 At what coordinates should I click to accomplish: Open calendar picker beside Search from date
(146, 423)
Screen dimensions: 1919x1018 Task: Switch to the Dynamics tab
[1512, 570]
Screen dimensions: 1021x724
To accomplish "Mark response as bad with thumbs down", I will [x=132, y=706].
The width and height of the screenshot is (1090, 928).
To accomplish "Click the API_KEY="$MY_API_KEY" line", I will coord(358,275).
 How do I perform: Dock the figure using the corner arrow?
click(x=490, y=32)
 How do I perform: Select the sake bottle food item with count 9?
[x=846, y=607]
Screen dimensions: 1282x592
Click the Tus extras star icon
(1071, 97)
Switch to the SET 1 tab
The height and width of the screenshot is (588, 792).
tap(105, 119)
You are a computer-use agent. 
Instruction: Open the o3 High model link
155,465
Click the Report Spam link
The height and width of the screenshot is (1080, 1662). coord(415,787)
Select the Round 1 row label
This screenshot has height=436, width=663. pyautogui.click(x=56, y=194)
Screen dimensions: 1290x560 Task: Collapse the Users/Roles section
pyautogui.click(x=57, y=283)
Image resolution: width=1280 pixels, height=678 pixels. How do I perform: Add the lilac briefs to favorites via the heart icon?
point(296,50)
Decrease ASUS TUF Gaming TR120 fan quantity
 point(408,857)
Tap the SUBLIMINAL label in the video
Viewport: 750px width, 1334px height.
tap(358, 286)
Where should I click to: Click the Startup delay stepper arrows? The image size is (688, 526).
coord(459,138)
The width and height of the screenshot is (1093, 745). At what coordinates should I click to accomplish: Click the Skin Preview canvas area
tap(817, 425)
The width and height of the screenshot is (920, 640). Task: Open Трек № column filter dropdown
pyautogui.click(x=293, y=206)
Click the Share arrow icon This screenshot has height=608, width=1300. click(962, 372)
======
What you are asked to do - Please quote exactly the lines from the one containing "Where should I" through the last line of the records above, both included, and nothing else.

The answer -
Where should I click to: Click the Startup delay stepper arrows? The image size is (688, 526).
coord(459,138)
The width and height of the screenshot is (1093, 745). At what coordinates should I click to accomplish: Click the Skin Preview canvas area
tap(817, 425)
The width and height of the screenshot is (920, 640). Task: Open Трек № column filter dropdown
pyautogui.click(x=293, y=206)
Click the Share arrow icon This screenshot has height=608, width=1300. click(962, 372)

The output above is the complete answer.